Other, less well-documented costs can also result from distractions. Consider for example the attention of investors in the stock market. What could be the result if some compelling opportunities were potentially lucrative enough to distract their attention from monitoring the stock market? What kind of opportunity could be compelling enough to do that? And could such a distraction have an impact on the stock market while they were neglecting to monitor it?

Researchers have been looking at this kind of distraction, called “rational inattention,” with interest, and for good reason. After all, if you can identify the specific triggers of changed investor behaviour that impact stock movements, that could give you an edge as an investor.

One of the latest studies on this topic was written by Dr Shiyang Huang, Ms Yulin Huang and Professor Tse-Chun Lin of the HKU Business School. Their paper, entitled “Attention allocation and return co-movement: Evidence from repeated natural experiments”, was published by Journal of Financial Economics in 2019. Their topic of research was studying what happens when lotteries with big jackpots distract investors’ attention from the stock market.

Most investors pay close attention to how the firms they invest in are performing in financial markets. That’s a strategy that makes good sense if you’re an investor. Yet investors, particularly retail investors, do not always behave rationally. Sometimes perceived opportunities to make money outside the world of financial markets can be tantalizing enough to make investors change their behaviour. The researchers wanted to find out if those changes could affect the performance of firms’ stocks.

The lure of lotteries

One of those tantalizing opportunities are lotteries that offer the potential for big wins. If you have ever chosen to buy a lottery ticket because the prize has grown so big, then you are well placed to understand the lure of the lotteries.

Lotteries have widespread appeal around the world, and Hong Kong is a prime example. The local lottery in Hong Kong is the Mark Six, which is run by the Hong Kong Jockey Club. The biggest ever lottery win recorded in Hong Kong was on December 10 in 2013 when one lucky winner won almost HK$91 million. Punters seem not to be deterred by the high odds against winning the jackpot, which are 139,836,160 to 1, according to a report in the South China Morning Post. For the lucky winner, the prize is a life-changing amount of money for a minimal investment and the small amount of effort needed to buy a ticket.
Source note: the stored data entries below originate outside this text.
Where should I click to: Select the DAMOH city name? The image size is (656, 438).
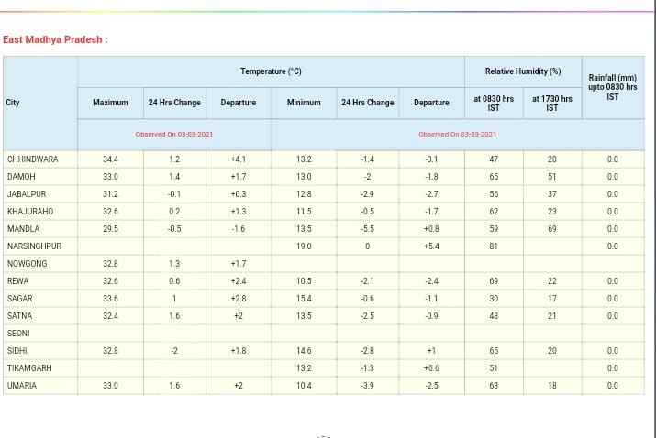coord(22,177)
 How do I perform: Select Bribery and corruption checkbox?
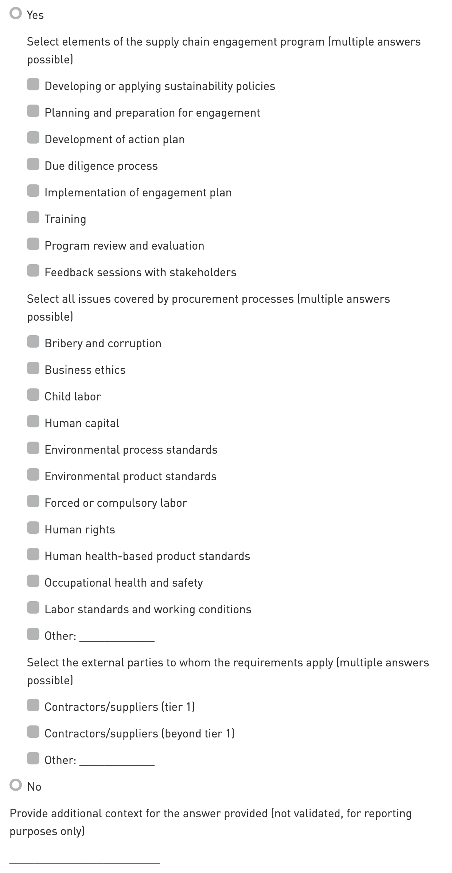[x=33, y=342]
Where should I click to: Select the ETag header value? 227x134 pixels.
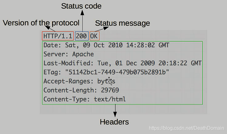(x=117, y=72)
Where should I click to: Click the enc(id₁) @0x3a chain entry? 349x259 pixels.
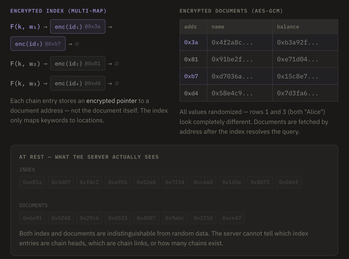pos(77,27)
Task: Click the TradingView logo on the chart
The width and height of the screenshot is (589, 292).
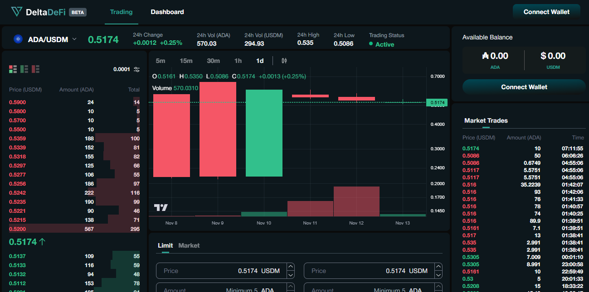Action: [161, 207]
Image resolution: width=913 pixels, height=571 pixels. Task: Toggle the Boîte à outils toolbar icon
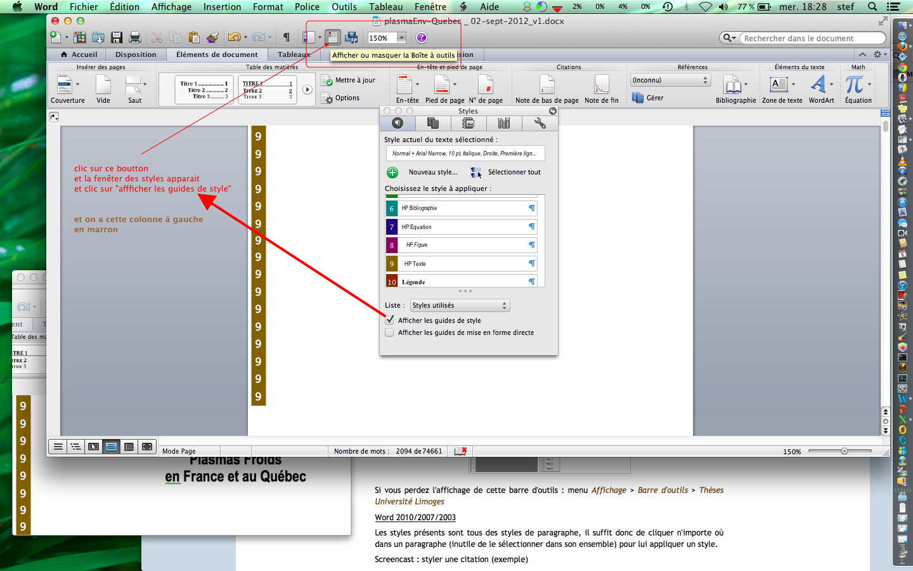(x=332, y=37)
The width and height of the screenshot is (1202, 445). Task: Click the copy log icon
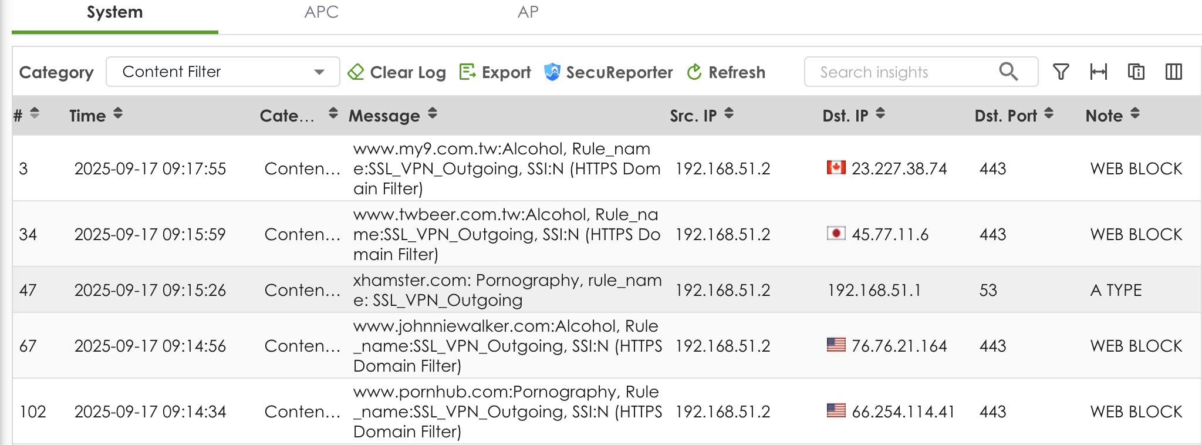point(1136,72)
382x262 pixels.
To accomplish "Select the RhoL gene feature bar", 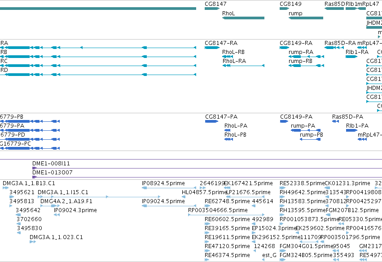I will pyautogui.click(x=243, y=18).

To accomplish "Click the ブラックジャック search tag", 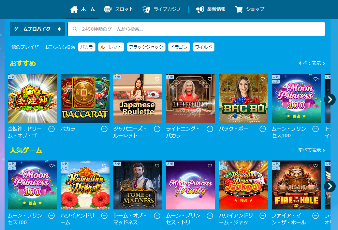I will [x=146, y=47].
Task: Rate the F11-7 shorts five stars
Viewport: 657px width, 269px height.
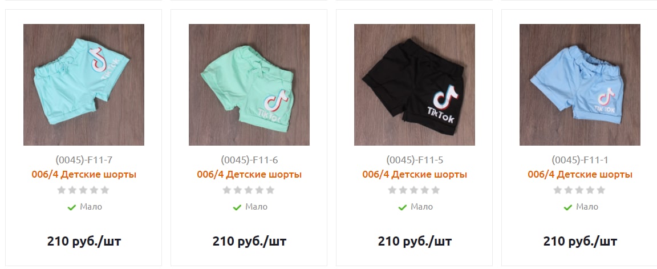Action: 105,190
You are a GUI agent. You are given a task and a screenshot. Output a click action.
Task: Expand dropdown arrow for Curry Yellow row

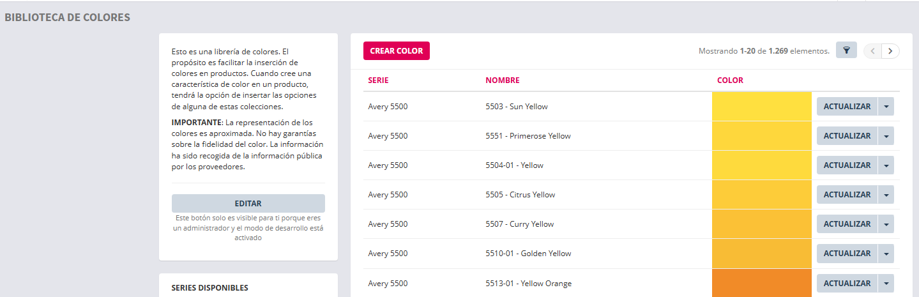[x=886, y=224]
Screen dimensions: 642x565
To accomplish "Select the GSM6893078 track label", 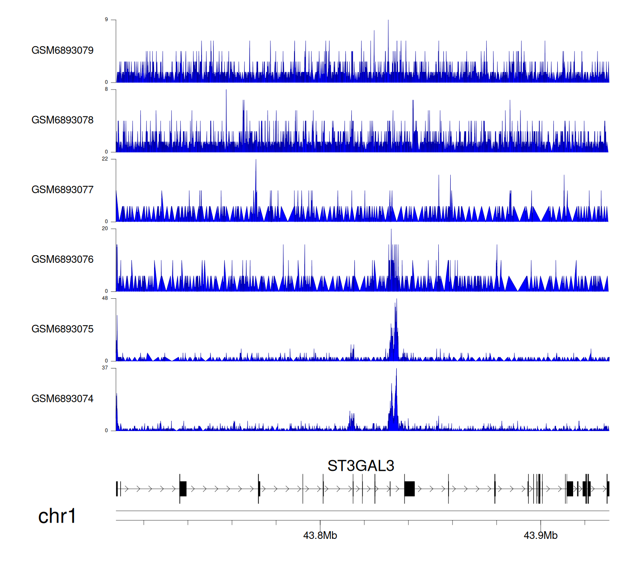I will [x=62, y=120].
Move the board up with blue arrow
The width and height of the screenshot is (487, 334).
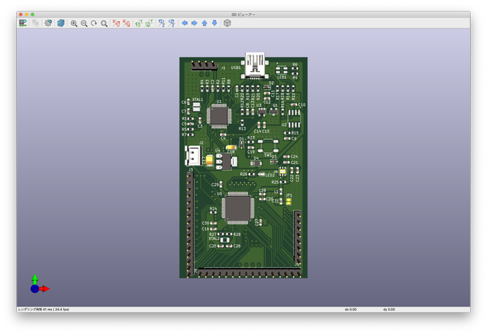point(204,23)
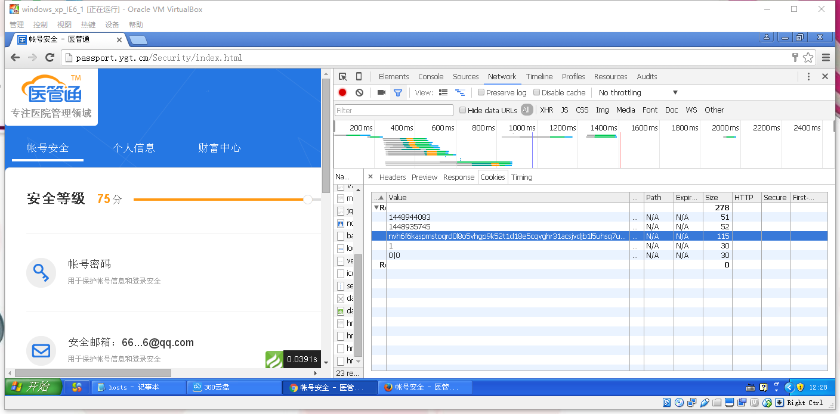The height and width of the screenshot is (414, 840).
Task: Toggle the filter funnel icon
Action: coord(397,92)
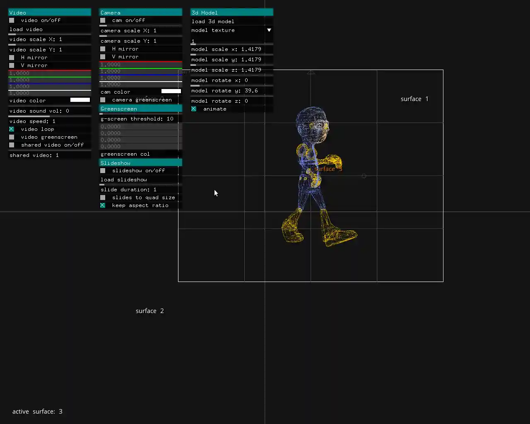This screenshot has height=424, width=530.
Task: Collapse the Video panel header
Action: (x=50, y=12)
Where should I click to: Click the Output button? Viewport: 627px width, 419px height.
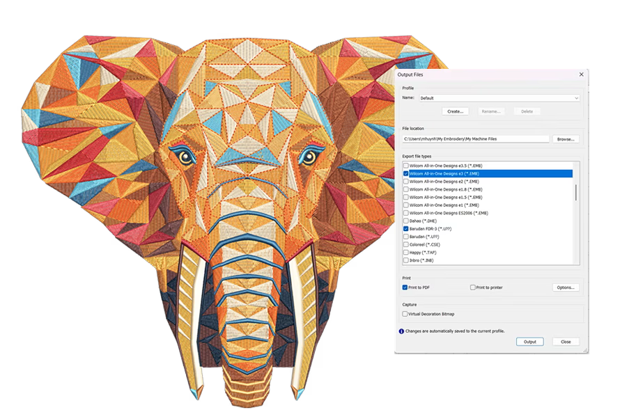pyautogui.click(x=529, y=342)
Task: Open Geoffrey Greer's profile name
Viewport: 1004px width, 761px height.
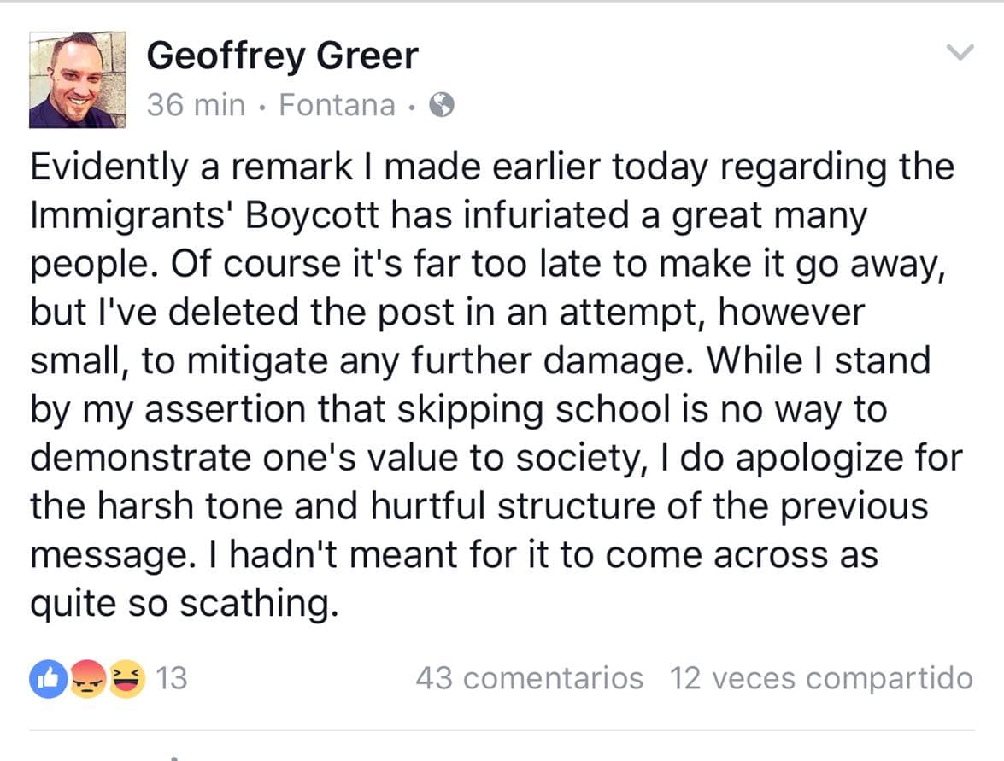Action: pyautogui.click(x=283, y=55)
A single lottery ticket purchase may not of itself affect the markets, but if enough investors are tempted by the possibility of big, fast wins to divert enough of their time and attention from monitoring stocks to monitoring lotteries, then they can contribute to changes in the stock performance of the firms they usually invest in.

Finding a winning combination

The researchers in this study decided to focus on three Taiwanese lotteries, which have three characteristics that relate to the subject of the study. First, Taiwan’s lotteries have already been shown to affect investor behaviour by, for example, reducing the amount of time investors spend on stock market research because they are reading about big lottery prizes, discussing lotteries with their friends, or queueing to buy tickets. As in Hong Kong, big jackpots in Taiwan occur when there is no winner or only a partial winner and the pot is carried over into subsequent draws so that the jackpot gets bigger and bigger until it is won. The system means that large jackpots are probably impossible to predict and are not likely to be linked to market factors. And finally, Taiwan’s stock market investors are made up of mainly retail investors, who the researchers believe are more likely to be attracted by big jackpots.

When investors are distracted

Their expectations turned out to be right. The results of the study showed that when they are not distracted, retail investors tend to pay more attention to market movements, which affect multiple firms, than to information that is specific to a single firm. Similarly, when investors are distracted from monitoring financial markets, they spend less time looking at stock markets overall, and of that reduced time, they will spend more time looking at shocks that affect the market rather than shocks that affect a particular firm. This change in attention has a noticeable impact on asset prices because it means that on days when there is a big jackpot on offer, more information about market shocks feeds into asset prices than on other days. In a phenomenon known as co-movement, on days when there are big jackpots firms’ stock returns turn out to be more closely aligned with market prices compared to days with no big jackpots.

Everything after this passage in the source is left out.